One day, ex-husband Pete (Kevin Kline) calls to say their daughter (Mamie Gummer, Streep's real-life offspring) tried to commit suicide after her marriage failed. Ricki flies to Indy, where she stays in the guest room of the huge upper-class house of successful but boring Pete and second wife/supermom Maureen (Audra MacDonald) to help out. There are also two adult sons, both walking stereotypes: one about to be married to a straight-laced fiancée, the other gay, just to give Ricki something to disapprove of.

It's the kind of movie where Ricki finds a bag of weed in the refrigerator in the first hour, so you know she and Pete will smoke it later and collapse in stoned middle-aged hysterics (which aren't funny for anyone else, including the audience). Didn't Kline already do that scene three decades ago in "The Big Chill"?

Diablo Cody's script was a disappointment, because it doesn't rise to the high standard she set right out of the box with "Juno" and "Young Adult." "Ricki and the Flash" was directed by Jonathan Demme ("Silence of the Lambs," "Something Wild") who proved he can film a rock concert in the Talking Heads movie "Stop Making Sense," but here left in way too many full songs, as if to prove that Streep can sing. Okay, we get it, Meryl can do anything, but in a movie that's barely 90 minutes, five tunes performed in their entirety seems more like filler -- and it is, because the plot is so thin.

One positive: Streep's band includes a couple of real veteran musicians: drummer Joe Vitale, who played with Crosby Stills and Nash on their first album and many other projects, and keyboardist Bernie Worrell, who was a longtime member of George Clinton's Parliament/Funkadelic. But even though they sound great, they can't make "Ricki and the Flash" worth your time.

Rating: 2/10.


2) "The Man From UNCLE." I'm old enough to have watched the original show on NBC in the mid-60s, when I enjoyed the weekly stories of secret agents involved in global espionage. Hey, I even watched the Stephanie Powers spinoff "The Girl From Uncle." Okay, I was only 8 at the time, but what was I thinking?

I happened to catch an episode of the original series on MeTV a few weeks ago and, boy, does it not hold up. The story was asinine and the performances by Robert Vaughn and David McCallum redefined the word "stiff." Apparently, someone in Hollywood thought that defunct series was worth reanimating as a big-screen adventure. Whoever that was should be forced to go back and binge-watch every episode -- not as inspiration, but as punishment.

Since no one under 50 has even heard of the series, this movie starts at the beginning, with the story of how American agent Napoleon Solo and Russian agent Ilya Kuryakin were forced to work together. As Solo, Henry Cavill (who I hated as the new Superman) displays even less personality than Vaughn did. Meanwhile, Armie Hammer overdoes it as Kuryakin, with a Russian accent nearly as bad as John Malkovich's in "Rounders." The female lead is Alicia Vikander ("Ex Machina," in which she was better than the movie), and Hugh Grant has a small role as Mr. Waverly, who seems to have been given random authority over Solo and Kuryakin while waiting for someone, anyone, to write a decent rom-com script for him.

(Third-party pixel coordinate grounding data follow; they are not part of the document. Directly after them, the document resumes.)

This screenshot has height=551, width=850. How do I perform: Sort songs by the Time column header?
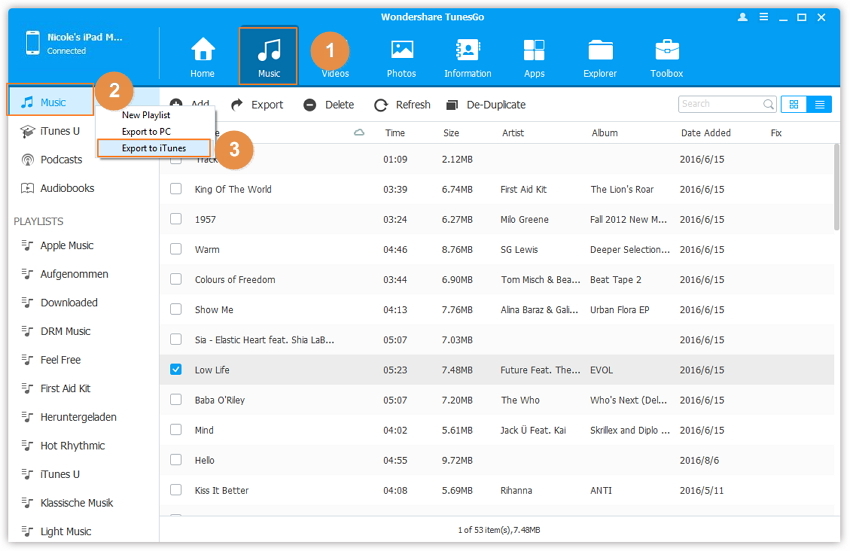point(395,133)
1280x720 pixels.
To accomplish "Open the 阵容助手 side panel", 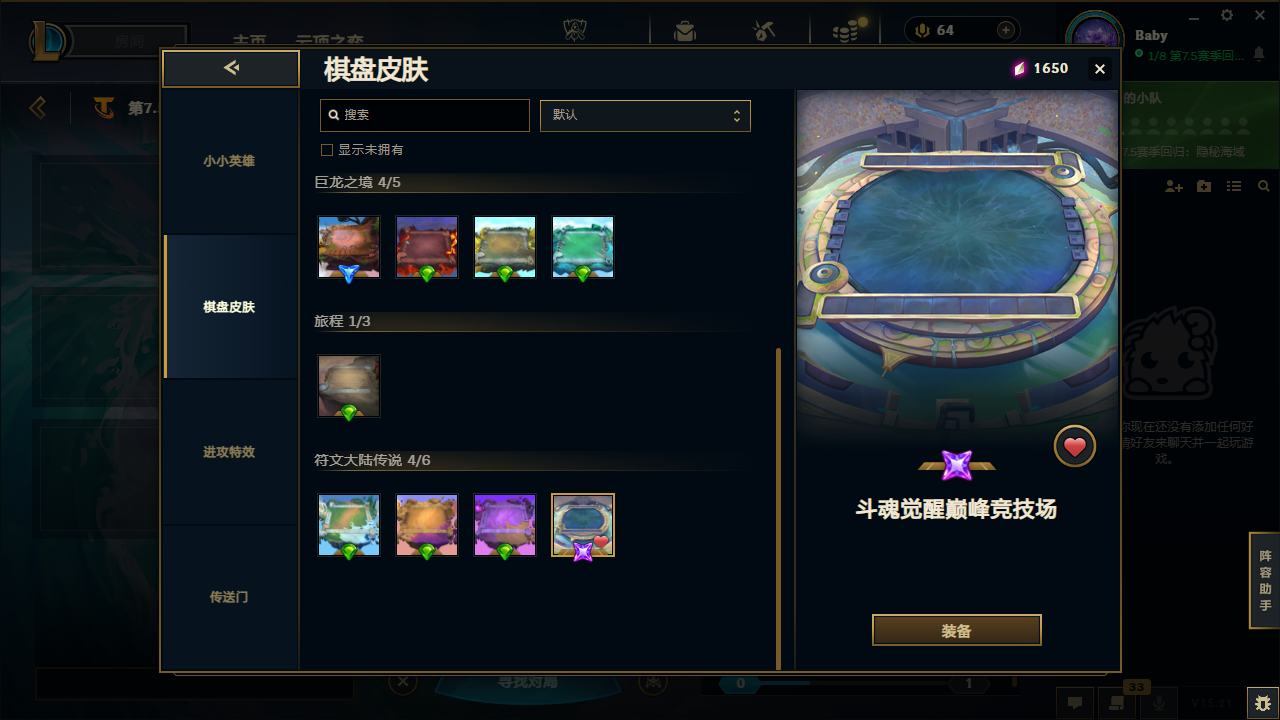I will coord(1265,581).
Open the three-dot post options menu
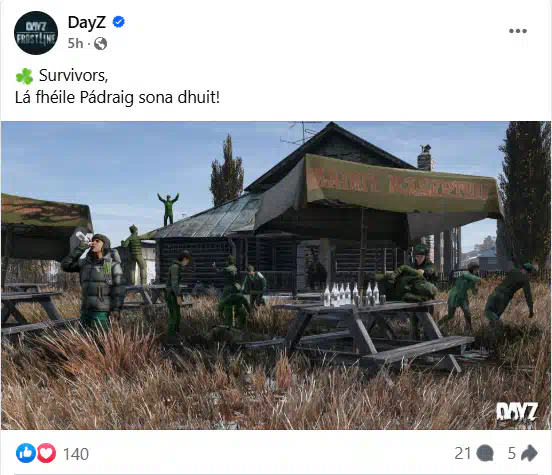Viewport: 552px width, 475px height. pyautogui.click(x=518, y=31)
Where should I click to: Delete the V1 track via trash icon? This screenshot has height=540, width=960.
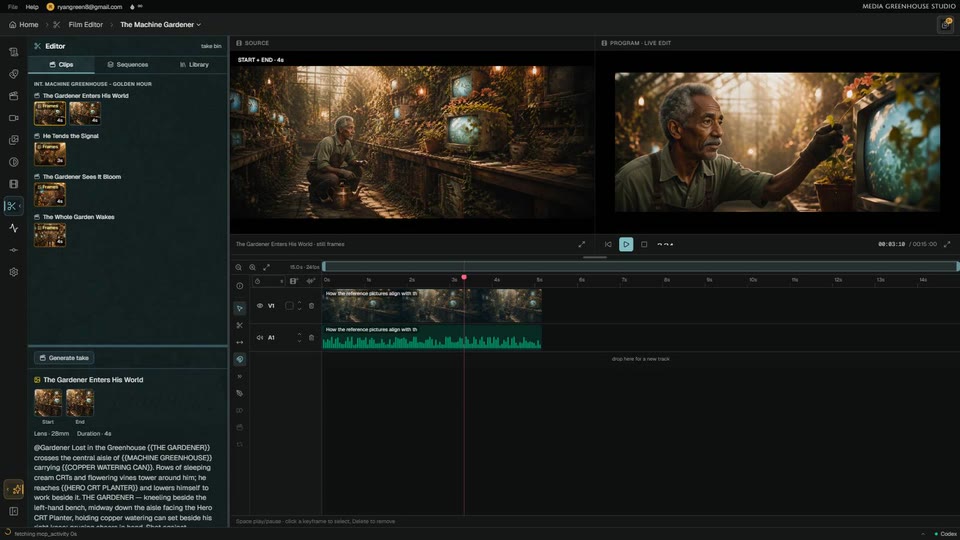[311, 306]
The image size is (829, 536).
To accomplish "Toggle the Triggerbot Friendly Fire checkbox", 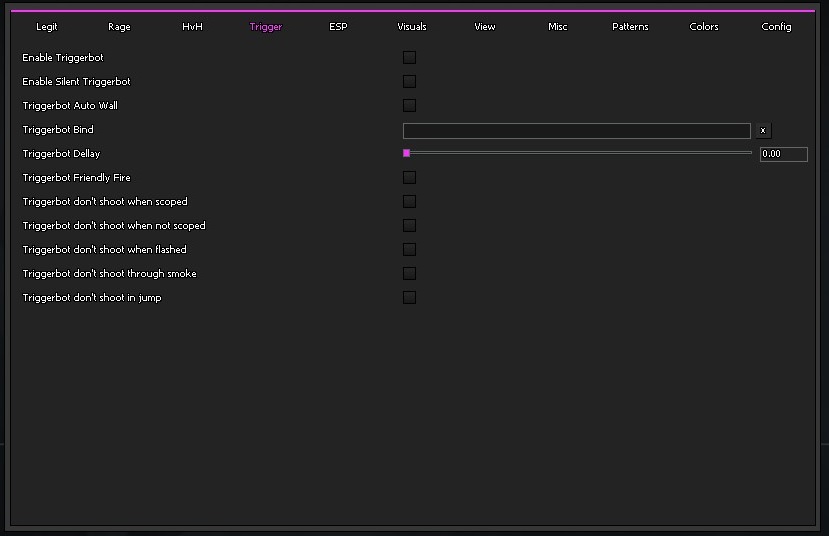I will click(409, 178).
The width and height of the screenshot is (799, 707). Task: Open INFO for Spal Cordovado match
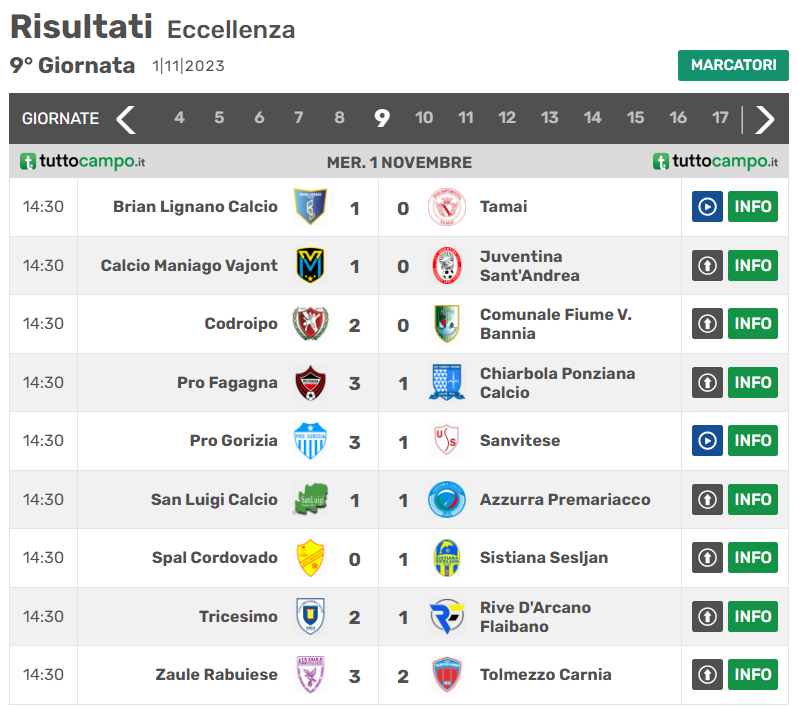point(752,558)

You don't need to know the details of "The Man From UNCLE" plot, but suffice it to say that the two agents have to save the world from someone with a nefarious plot to blow up and/or take over the world. Yawn.

Director Guy Ritchie tries to squeeze a few laughs out, but fails badly, especially in a scene where the two male agents argue over fashion while helping Vikander shop for clothes. Why? I have no idea. Moreover, he made the mistake of setting the story in 1963 during the cold war, when it would have worked better -- and been more relatable -- if they had been two modern-day secret agents working together.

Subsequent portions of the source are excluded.